Chinese President Xi Jinping has spent the past decade steamrolling internal opposition and increasing his control over China. The 20th National Congress of the Chinese Communist Party, a week-long affair that begins Sunday, will make Xi’s consolidation of power official by renewing his positions as leader of the Chinese Communist Party and commander of the Chinese military. Next March, Xi will also get his third term as president, a largely honorific distinction.
“The expectation is, he won’t just be heading China for the next five years, he will probably be heading China for life,” said Ian Johnson, a China expert with the Council on Foreign Relations. “He is really the most powerful Chinese leader in decades.”
What is the party congress?
Every five years, the CCP hosts a meeting to appoint senior officials—including the country’s paramount leader—and lay out a broad policy agenda.
Over 2,000 delegates will meet in a plenary session to elect a new Central Committee, which consists of around 200 members (and as many alternatives). Days after the party congress winds down, the Central Committee, which meets annually, will elect a political bureau—Politburo—whose 20 to 25 members effectively rule the party. The Politburo Standing Committee (PSC), consisting of five to nine members, including the general secretary and president, tops the pecking order.

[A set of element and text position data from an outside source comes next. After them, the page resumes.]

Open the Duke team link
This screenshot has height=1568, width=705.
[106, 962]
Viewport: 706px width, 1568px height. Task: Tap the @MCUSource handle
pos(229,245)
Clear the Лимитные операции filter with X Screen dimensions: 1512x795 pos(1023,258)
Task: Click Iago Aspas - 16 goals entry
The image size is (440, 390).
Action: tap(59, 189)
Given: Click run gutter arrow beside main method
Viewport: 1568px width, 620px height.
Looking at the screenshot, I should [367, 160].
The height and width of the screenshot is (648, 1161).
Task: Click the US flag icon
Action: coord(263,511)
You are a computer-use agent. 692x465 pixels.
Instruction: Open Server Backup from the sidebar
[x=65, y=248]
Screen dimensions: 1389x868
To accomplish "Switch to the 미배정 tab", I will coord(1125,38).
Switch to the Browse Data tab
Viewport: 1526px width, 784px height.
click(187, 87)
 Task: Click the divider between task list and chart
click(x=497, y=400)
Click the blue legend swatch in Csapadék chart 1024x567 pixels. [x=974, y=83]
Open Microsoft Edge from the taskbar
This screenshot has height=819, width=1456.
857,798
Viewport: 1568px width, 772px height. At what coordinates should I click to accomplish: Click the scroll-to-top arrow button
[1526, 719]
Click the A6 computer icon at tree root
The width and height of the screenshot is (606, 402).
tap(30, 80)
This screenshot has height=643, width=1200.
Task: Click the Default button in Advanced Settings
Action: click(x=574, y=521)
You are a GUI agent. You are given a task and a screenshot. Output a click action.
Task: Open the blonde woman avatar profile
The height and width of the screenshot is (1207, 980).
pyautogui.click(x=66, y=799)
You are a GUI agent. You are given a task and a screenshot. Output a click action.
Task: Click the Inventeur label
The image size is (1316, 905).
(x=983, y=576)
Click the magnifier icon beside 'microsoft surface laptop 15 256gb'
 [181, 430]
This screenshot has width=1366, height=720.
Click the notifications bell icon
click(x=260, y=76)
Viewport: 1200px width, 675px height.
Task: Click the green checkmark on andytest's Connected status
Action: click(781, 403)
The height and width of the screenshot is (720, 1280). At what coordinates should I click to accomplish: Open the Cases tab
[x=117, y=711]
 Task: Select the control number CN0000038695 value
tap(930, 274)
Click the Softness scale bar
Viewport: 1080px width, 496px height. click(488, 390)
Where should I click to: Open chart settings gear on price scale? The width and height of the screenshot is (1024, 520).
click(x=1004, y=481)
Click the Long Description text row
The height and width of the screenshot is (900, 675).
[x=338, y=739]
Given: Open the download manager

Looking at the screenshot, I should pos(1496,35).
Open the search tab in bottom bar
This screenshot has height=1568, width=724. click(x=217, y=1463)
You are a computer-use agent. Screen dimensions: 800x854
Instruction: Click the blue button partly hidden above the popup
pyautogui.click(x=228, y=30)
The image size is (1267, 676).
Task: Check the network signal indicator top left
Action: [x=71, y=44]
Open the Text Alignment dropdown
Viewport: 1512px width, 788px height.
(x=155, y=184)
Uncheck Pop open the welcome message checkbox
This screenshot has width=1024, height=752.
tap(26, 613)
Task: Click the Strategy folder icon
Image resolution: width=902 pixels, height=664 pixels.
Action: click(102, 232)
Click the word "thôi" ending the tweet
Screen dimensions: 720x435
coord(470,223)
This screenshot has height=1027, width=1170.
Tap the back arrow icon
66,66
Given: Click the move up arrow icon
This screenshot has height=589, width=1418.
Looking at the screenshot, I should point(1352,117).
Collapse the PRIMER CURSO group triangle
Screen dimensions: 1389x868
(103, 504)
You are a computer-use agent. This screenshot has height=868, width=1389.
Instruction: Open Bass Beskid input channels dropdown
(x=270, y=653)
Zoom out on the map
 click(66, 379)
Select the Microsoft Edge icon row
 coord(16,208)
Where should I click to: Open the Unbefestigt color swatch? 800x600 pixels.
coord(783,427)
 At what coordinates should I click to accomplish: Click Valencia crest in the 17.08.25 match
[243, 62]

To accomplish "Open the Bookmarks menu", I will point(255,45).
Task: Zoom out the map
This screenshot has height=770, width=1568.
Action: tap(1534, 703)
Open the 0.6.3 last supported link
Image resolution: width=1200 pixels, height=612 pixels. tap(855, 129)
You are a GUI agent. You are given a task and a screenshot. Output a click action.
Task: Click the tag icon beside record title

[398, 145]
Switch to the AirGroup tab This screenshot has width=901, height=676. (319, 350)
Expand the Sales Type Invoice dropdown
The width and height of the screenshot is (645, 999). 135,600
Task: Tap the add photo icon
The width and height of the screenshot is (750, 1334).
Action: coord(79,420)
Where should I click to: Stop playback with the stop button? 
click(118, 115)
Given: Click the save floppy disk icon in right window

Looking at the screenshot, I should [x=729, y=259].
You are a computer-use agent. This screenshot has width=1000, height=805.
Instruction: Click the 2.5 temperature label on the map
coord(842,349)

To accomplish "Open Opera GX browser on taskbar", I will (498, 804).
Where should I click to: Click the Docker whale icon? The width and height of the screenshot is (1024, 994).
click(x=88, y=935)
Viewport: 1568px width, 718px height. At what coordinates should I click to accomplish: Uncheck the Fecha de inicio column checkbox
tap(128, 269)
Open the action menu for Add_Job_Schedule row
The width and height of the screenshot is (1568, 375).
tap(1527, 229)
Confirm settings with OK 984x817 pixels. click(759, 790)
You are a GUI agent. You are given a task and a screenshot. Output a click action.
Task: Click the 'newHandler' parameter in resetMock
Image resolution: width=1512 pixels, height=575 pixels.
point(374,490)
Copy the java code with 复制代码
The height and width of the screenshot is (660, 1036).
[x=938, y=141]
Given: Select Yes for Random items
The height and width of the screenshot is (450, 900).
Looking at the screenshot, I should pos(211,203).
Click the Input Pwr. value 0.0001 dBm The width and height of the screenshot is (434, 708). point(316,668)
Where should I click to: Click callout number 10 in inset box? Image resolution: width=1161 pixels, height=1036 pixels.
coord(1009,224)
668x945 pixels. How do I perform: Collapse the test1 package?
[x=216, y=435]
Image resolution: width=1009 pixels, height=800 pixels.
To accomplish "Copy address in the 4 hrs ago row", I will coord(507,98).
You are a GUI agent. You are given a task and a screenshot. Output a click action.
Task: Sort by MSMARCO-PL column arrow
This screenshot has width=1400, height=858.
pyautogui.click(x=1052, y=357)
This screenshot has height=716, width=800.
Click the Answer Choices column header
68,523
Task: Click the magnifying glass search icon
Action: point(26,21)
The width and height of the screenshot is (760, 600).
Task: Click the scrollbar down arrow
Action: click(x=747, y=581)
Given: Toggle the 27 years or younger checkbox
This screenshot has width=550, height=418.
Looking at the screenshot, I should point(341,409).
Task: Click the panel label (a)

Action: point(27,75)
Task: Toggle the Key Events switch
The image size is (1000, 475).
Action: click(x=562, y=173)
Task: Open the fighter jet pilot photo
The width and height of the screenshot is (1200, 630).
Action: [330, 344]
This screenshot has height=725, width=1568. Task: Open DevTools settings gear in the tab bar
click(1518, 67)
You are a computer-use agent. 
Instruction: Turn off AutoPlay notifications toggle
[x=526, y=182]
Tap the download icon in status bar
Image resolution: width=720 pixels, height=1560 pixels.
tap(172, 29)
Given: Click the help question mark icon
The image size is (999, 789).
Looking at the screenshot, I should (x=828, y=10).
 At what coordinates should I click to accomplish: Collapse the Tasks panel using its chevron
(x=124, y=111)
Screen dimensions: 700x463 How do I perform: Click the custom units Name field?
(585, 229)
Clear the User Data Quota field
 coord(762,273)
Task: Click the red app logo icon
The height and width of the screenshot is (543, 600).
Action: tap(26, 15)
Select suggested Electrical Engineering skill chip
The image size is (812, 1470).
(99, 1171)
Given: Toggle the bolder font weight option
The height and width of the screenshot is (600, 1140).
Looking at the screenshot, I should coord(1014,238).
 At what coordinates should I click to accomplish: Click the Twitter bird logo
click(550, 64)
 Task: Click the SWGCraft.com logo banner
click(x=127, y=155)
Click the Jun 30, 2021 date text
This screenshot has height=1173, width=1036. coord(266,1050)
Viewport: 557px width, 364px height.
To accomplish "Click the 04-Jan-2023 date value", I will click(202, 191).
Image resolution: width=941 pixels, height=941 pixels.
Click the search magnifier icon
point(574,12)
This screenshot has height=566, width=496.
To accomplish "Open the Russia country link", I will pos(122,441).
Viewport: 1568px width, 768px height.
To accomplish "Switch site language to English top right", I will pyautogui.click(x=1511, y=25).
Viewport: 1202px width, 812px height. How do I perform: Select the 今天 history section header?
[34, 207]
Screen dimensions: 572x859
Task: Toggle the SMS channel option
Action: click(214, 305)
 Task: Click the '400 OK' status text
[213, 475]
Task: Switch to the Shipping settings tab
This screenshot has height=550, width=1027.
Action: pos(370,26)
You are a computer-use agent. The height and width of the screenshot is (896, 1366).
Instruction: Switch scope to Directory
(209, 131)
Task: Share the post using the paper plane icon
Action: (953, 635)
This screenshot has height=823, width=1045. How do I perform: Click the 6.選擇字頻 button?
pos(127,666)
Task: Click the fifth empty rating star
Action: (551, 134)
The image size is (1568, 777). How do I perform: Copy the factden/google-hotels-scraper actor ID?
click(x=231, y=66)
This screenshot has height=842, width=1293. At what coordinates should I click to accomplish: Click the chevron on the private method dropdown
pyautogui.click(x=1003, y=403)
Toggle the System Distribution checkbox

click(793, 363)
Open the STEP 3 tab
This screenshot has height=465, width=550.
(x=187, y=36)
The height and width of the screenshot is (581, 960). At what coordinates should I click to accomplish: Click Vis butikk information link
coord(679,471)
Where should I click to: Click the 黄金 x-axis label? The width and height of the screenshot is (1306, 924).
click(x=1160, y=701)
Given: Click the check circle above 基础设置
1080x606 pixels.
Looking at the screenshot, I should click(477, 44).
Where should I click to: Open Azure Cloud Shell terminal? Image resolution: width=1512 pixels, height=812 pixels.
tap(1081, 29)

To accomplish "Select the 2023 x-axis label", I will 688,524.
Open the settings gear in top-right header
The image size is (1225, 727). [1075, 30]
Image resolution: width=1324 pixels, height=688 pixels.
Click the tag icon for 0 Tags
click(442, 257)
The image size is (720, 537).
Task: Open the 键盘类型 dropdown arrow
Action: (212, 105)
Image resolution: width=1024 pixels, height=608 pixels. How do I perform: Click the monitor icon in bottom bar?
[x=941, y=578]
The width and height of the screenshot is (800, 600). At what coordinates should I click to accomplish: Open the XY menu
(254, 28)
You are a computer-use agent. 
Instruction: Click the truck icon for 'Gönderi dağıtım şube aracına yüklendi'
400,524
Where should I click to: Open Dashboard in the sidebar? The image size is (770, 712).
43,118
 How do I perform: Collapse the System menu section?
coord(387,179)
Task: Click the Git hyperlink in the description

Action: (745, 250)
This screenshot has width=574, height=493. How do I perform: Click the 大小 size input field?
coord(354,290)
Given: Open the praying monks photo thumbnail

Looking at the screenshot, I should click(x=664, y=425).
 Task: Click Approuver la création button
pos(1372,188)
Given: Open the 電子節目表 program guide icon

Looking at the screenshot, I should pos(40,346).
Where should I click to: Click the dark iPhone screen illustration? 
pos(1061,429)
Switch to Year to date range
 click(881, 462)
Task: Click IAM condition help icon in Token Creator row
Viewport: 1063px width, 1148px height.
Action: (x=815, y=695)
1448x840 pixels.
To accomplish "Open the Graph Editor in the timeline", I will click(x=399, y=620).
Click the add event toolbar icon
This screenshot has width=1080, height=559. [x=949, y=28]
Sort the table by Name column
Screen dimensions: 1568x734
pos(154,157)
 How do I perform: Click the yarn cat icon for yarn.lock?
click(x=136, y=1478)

The number of Xi allies with standing committee seats can offer clues at how much he has consolidated control of the party. This will also shape how easily he can enact his agenda.
What has Xi done in his first 10 years in power?
Early in life Xi had to overcome the stigma of having a father ousted from power by Mao Zedong. After a long career rising through the party, Xi became general secretary of the CCP in 2012 and president the following year.
Xi turned 69 this year, having already surpassed the CCP’s traditional retirement age of 68. Normally, a Chinese leader would be preparing for a quiet post-presidency, but Xi only grew more powerful as time went on.
Already at the top of the party, he elevated his own status further to that of his most renowned predecessors: The CCP in 2016 granted Xi the title of “core leader,” a title previously granted only to a select few Chinese leaders, including Mao, who were viewed as central to the CCP. In 2017, Xi broke with precedent by not appointing a successor at that year’s national congress, a move not seen since Mao. A year later, Xi pushed through a constitutional amendment abolishing term limits that would have required him to step down as head of the party after 10 years. The party also voted to enshrine Xi’s ideology, described as “Xi Jinping Thought” into the party’s constitution.
One of Xi’s first initiatives was to purge more than 1 million corrupt officials—and, not coincidentally, plenty of political rivals—from the party. He has continually emphasized the “rule of law,” which in Xi’s China means conformity with his wishes.
With his “common prosperity” campaign, Xi also sought to close the gap between China’s rich and poor by enacting more control over the economy and wider culture. He’s cracked down on civil society, put stiff regulations on tech giants like Alibaba and Tencent, squelched foreign nongovernmental and religious minority groups, and gone after celebrities in the business, sports, and art world who ran afoul of the party line.
“There’s been a real tightening,” Johnson said. “Any kind of social organizations that might have had a little bit of leeway in the past have now been brought under party control. Which I think was part of his mandate when he took power—to reassert control over society.”
Xi’s “Zero-Covid” strategy led to lockdowns of millions of urban residents. The U.S. considers his brutal campaign to detain over 1 million Uyghur Muslims and other ethnic minorities in China’s Xinjiang region to be genocide.
Perhaps most significant is that under Xi, China has emerged as a strident and outspoken player on the world stage: “Xi Jinping has been very aggressive in foreign policy. He’s been much more aggressive than any leader,” Johnson said.
Xi has championed “wolf warrior diplomacy,” which features a much bolder, unapologetic, and confrontational approach when interacting with other nations. To back up the tough talk, Xi also reasserted the CCP’s control over the military and invested heavily. China has asserted its control over the South China Sea through military exercises and has ramped up military aggression toward Taiwan.
Other countries have increasingly soured on China, fueled by concerns of cyber espionage, aggression towards Taiwan, and its human rights abuses in Xinjiang. And it faces increasing suspicion from the West.
“It’s going to be harder to avoid conflicts over things like Taiwan,” Johnson said. “The atmosphere in this country has hardened quite significantly so that the daylight between Democrats and Republicans is quite small; there’s very little difference in the policy toward China.”
China faces an array of thorny issues: A slowing economy, a shrinking population, joblessness, (particularly among China’s youth), a lingering COVID-19 pandemic, and growing tensions on the global stage. But none of that is expected to dim Xi’s political fortunes: China watchers believe he will emerge from the National Congress emboldened, with an even stronger mandate to steer the country the way he wants.